Generating Surrogate-Keys for Type 1 and Type 2 dimensions using SSIS

  • Comments posted here are about the content posted at http://www.sqlservercentral.com/columnists/hbhaiya/2783.asp

  • Why don't you use GUIDs for the surrogate-keys?

  • I think this was a good and thorough article on SCD's.

    One thing of note if you get the highest key value and manually set surrogates versus using identity columns then you cannot load a dimension in parallel.

    Also be wary of using the checksum to determine record changes, it is possible, however unlikely, that two different records could produce the same checksum.  Here is a quote from BOL:

    "CHECKSUM satisfies the properties of a hash function: CHECKSUM applied over any two lists of expressions returns the same value if the corresponding elements of the two lists have the same type and are equal when compared using the equals (=) operator. For the purpose of this definition, NULL values of a given type are considered to compare as equal. If one of the values in the expression list changes, the checksum of the list also usually changes. However, there is a small chance that the checksum will not change."

    GUID's may be great in that you don't need to worry about uniqueness, but there are a couple of reasons not to use GUID's as surrogates.  One is that they are 4 times larger then an integer.  May not sound like a big deal but when you are dealing with potentially hundreds of millions of records with an expectation of sub-second response time on reports, every little bit helps.  Also you may want to create clustered indexes on the surrogate in the fact tables.  Since GUID's are not sequential, at least in not in SQL2K, then you will quickly fragment your fact tables.

    David

  • Thank you for writing this article, Harsh. It's a good article. I learned about the version number from your article; I've used effective and expiry date and current version column but I have come across the version number, so thanks for the valuable input.

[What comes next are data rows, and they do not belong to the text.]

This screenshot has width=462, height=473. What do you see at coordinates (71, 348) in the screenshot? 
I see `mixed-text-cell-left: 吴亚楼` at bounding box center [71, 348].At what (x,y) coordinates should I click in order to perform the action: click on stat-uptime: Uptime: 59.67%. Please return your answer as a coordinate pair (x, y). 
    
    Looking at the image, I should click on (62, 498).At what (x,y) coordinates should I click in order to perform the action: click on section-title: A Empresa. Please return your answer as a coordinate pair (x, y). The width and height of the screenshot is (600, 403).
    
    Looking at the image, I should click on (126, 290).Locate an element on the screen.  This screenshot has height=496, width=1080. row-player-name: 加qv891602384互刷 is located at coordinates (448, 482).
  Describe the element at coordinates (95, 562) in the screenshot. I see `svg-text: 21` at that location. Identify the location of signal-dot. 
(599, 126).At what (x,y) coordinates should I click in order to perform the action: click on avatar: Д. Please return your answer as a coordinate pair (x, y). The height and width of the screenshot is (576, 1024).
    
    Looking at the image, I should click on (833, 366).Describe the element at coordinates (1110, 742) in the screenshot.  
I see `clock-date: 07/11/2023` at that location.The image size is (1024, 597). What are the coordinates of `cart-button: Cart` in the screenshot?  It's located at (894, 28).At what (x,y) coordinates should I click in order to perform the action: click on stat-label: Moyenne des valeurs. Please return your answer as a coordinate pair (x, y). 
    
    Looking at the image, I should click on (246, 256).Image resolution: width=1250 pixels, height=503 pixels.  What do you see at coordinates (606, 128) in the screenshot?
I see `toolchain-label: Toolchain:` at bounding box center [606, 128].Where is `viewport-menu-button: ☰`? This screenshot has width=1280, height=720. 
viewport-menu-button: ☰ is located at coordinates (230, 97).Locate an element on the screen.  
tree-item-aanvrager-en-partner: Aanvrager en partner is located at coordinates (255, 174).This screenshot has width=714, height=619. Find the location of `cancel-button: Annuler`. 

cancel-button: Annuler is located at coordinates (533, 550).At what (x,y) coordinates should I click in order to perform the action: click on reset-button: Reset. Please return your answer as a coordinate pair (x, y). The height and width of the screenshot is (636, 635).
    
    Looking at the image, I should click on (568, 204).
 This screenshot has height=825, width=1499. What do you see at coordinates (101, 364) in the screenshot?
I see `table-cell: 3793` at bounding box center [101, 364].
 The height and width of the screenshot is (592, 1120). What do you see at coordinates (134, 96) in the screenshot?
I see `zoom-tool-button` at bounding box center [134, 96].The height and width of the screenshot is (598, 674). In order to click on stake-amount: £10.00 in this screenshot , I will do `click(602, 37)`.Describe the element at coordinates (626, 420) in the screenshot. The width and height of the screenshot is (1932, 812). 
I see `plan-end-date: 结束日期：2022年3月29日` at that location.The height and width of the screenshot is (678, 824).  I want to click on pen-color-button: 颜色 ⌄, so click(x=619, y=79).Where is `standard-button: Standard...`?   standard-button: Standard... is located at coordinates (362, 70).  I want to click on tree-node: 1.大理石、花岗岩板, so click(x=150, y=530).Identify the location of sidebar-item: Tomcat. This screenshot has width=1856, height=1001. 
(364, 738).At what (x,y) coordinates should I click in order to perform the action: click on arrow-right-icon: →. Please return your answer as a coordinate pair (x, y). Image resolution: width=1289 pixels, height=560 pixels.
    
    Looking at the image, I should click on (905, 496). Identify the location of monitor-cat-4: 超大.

    I tend to agree with David that using identity is better than GUID or max+1. As David correctly say if we use max+1 we could have problem when loading in parallel. I've seen an application (not DW though, it was an OLTP) used max+1 to generate ID and we experienced contention and locking problems. Last year when building a DW in a project somebody suggested to use GUID and we decided not too because of the same reason as David mentioned, i.e. performance. Not on the dimension tables, but performance of the fact table as fact tables have many SKs columns. I used big int sometimes for customer and product dimensions but all other dimensions normal int usually sufficient.

    Looking forward to your next article.

    Kind regards,

    Vincent

  • can I download the code in your article .

    both the database and the ssis package.